As Kathleen Kete writes in The Beast in the Boudoir: Petkeeting in Nineteenth-Century Paris petkeeping rapidly developed into a mainstream passion in the nineteenth century, a solace against the tensions and tedium of daily life, and a means of communication: “it was the way bourgeois talked about themselves.” By the mid-nineteenth century, the pet dog in particular had become the cliché accessory to modern life. Breeds of dogs mushroomed. In 1788, the French naturalist Buffon described fourteen breeds. By the end of the nineteenth century, over two hundred breeds could be distinguished.
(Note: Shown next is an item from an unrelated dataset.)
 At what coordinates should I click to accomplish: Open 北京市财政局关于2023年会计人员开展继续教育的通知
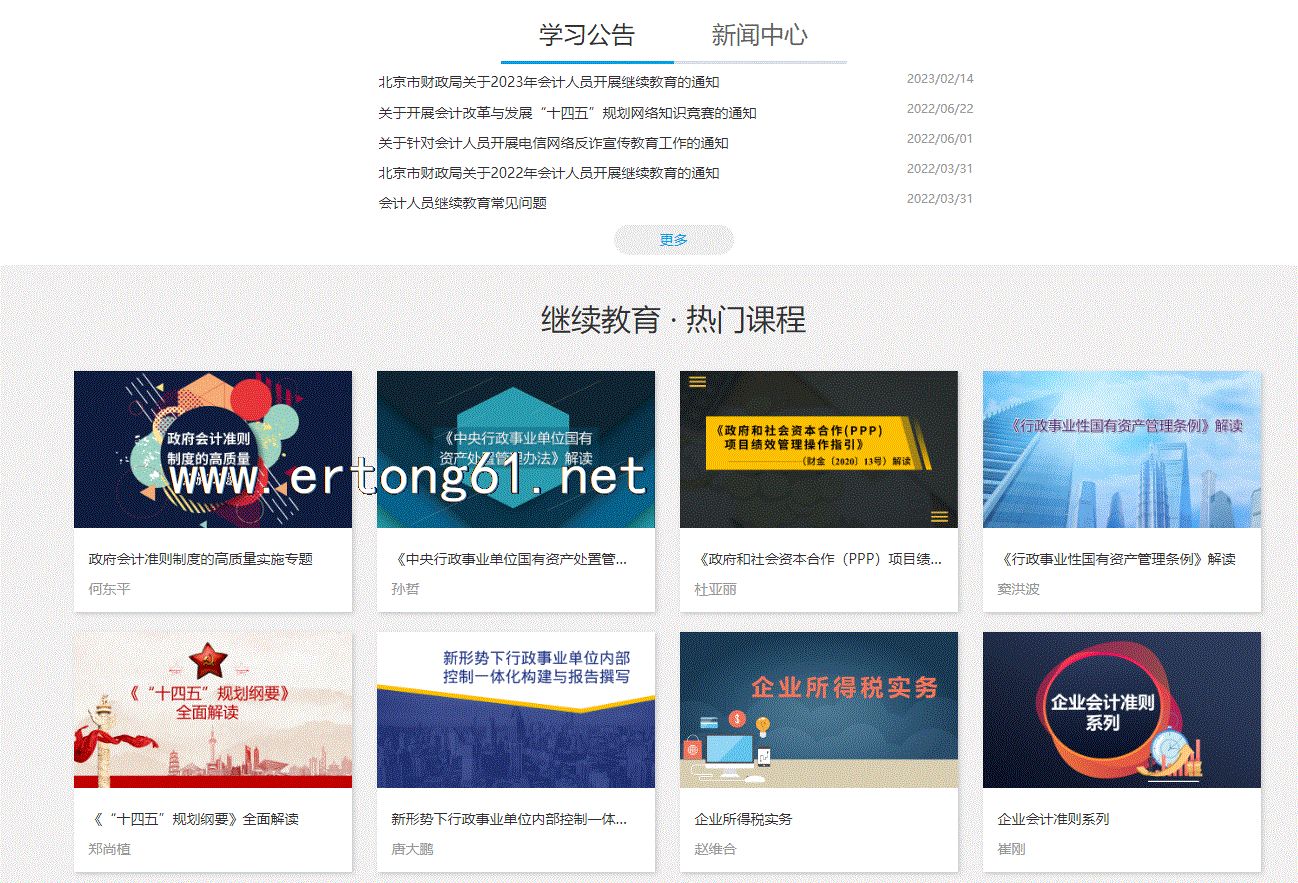coord(548,82)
Sheepdogs, Great Danes, bulldogs, collies, proliferating breeds of poodles and lapdogs, each reflecting their owners’ class, style, and intrinsic sensibilities....
Our attitude towards preserved pets depends on the character of the emotional bond between pet and owner. Consider Dante Gabriel Rossetti and his pet wombat named Top. Top the wombat died on November 6th, 1869 just two months after he joined the famous poet and painter’s equally famous menagerie in Chelsea.
The text reads:
I never reared a young Wombat
To glad me with his pin-hole eye
But when he most was sweet & fat
And tail-less, he was sure to die!
Besides Top, Rossetti had a barn owl named Jessie, two armadillos, rabbits, a raccoon that hibernated in a chest of drawers, wallabies, kangaroos, parakeets and peacocks, an Irish deerhound called Wolf, a Japanese salamander, two laughing jackasses, a Canadian woodchuck, and a Pomeranian Puppy called Punch.
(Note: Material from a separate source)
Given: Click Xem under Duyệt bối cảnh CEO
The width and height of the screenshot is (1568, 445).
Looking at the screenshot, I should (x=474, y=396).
Top stuffing! Oh my intrinsic sensibilities.
While Tryagain is stuffing his pet squirrel and mounting its skin, the reader
has to wonder what other transformations take place in the Tryagainshe household behind closed doors.
@CalamityJane,
Xcellent Shenanigans Goings On with British Correspondents.
FQ is visiting and reporting on "Ginsters".... that's a pasty - real honest food from Cornwall! Gimme your Business - I am the Flavour Queen"
Iz is GizAGin - and behaving perfectly appropriately and not in the slightest bit even remotely three sheets to the wind - as the Top British Correspondent discovers After Dinner Mints... or was that Minx... or wabbit.
Oh my........ time to zzzzzzzzzzzzzzzzzzzzzzz - Yaaaaaaaay Ohhhhhhhhhhhhh K !
@Izzie,
Y'know pasties has a verra different meaning here in the Colonies.
@jespah,
Zoos are wonderful places to learn about the animal kingdom.
@cicerone imposter,
A2K has lost a very loved person in our Beth's, HIMS and Hamburgers life. Condolences to all the family. Strength and love. xxx
@Izzie,
Beth needs our support in this difficult time, please keep her and hamburger in your thoughts.
Condolences have been extended to the Hamburgers. It is always heartbreaking to the ones who are left behind.....
@CalamityJane,
Devon Search and Rescue is setting off the blue flares!
Always loved a disco 70's flare - hot pants too - now a boot cut.... without the boot!
Special Agent Wandel takes up needlepoint whilst Jes "let me have your spare dosh" starts selling the neatly sewn badges to all A2Krewmembers hoping to spot the Blue Fella.
Cash only please, $9.99, payable into to the A2K Vaults for the TRYagain Medicinal Fund. I'll take two - and throw in my
We now resume to the advertising channel until some News Breaks.